Work order
Your job here is to restate every record exactly, pictures excluded.

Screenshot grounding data
◇ ◇ ◇ ◇

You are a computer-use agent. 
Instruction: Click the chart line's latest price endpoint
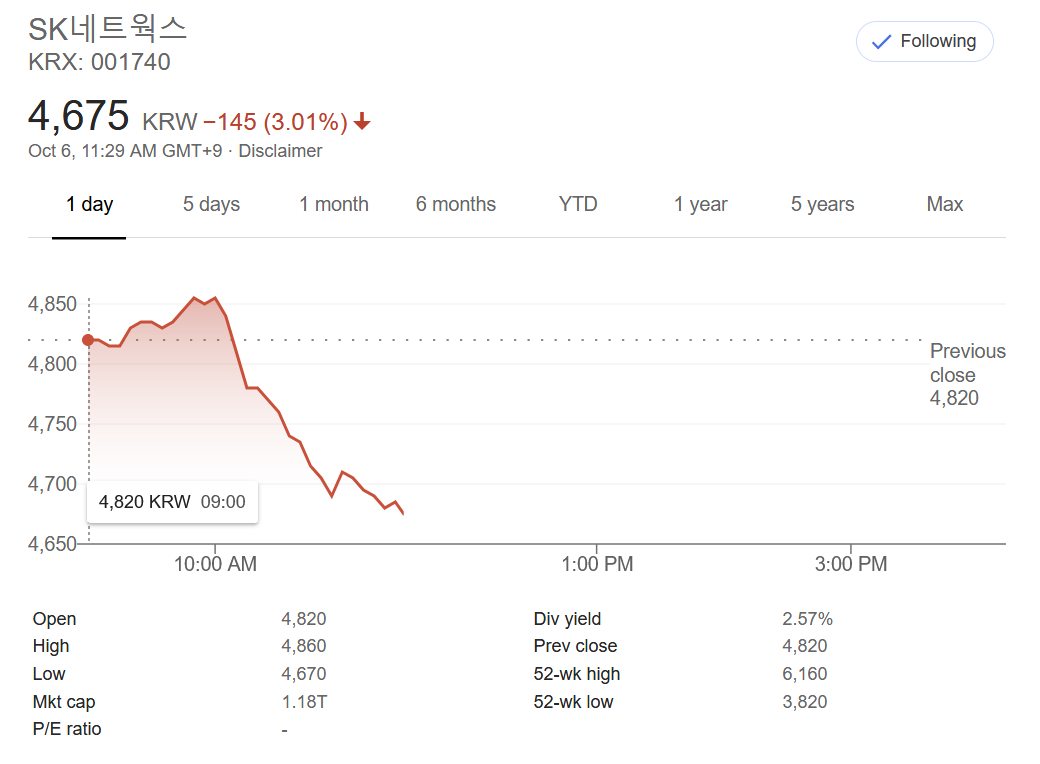click(x=403, y=513)
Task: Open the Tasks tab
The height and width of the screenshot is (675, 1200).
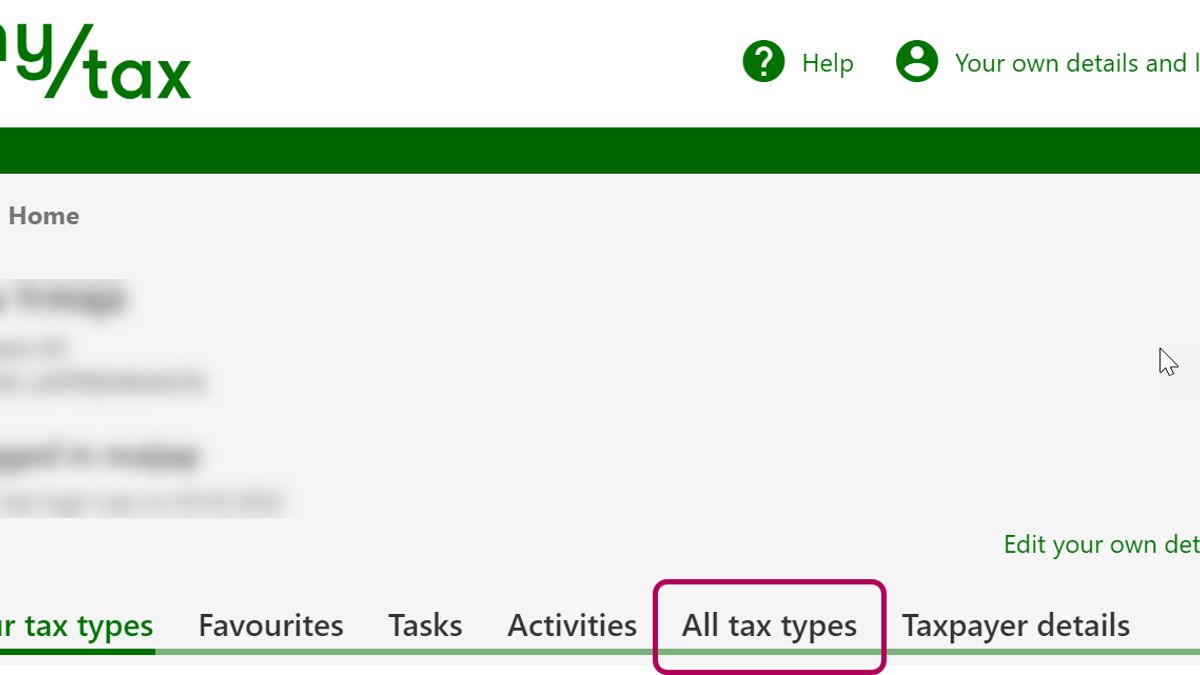Action: [425, 626]
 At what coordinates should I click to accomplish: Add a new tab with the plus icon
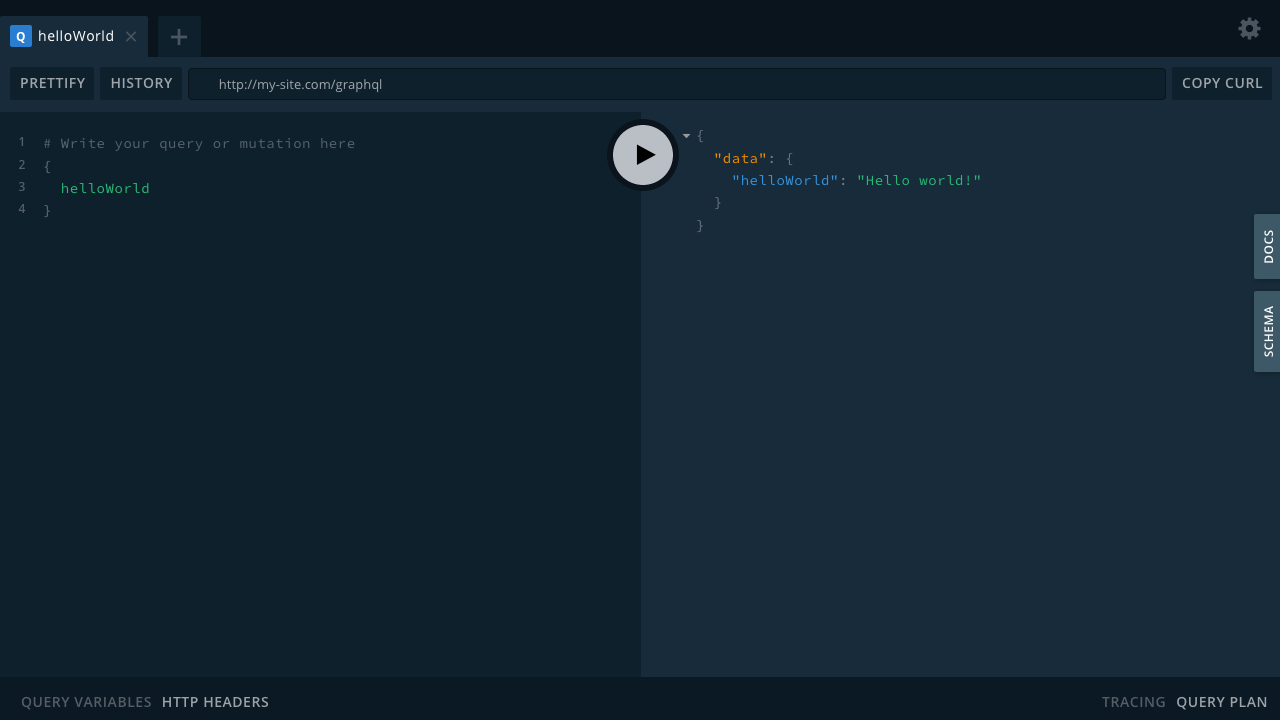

◇ ◇ ◇ ◇

Exercise answer
You are a computer-use agent. 
Instruction: Click the chart line's latest price endpoint
click(x=403, y=513)
Task: Open the Tasks tab
The height and width of the screenshot is (675, 1200).
Action: [425, 626]
 At what coordinates should I click to accomplish: Add a new tab with the plus icon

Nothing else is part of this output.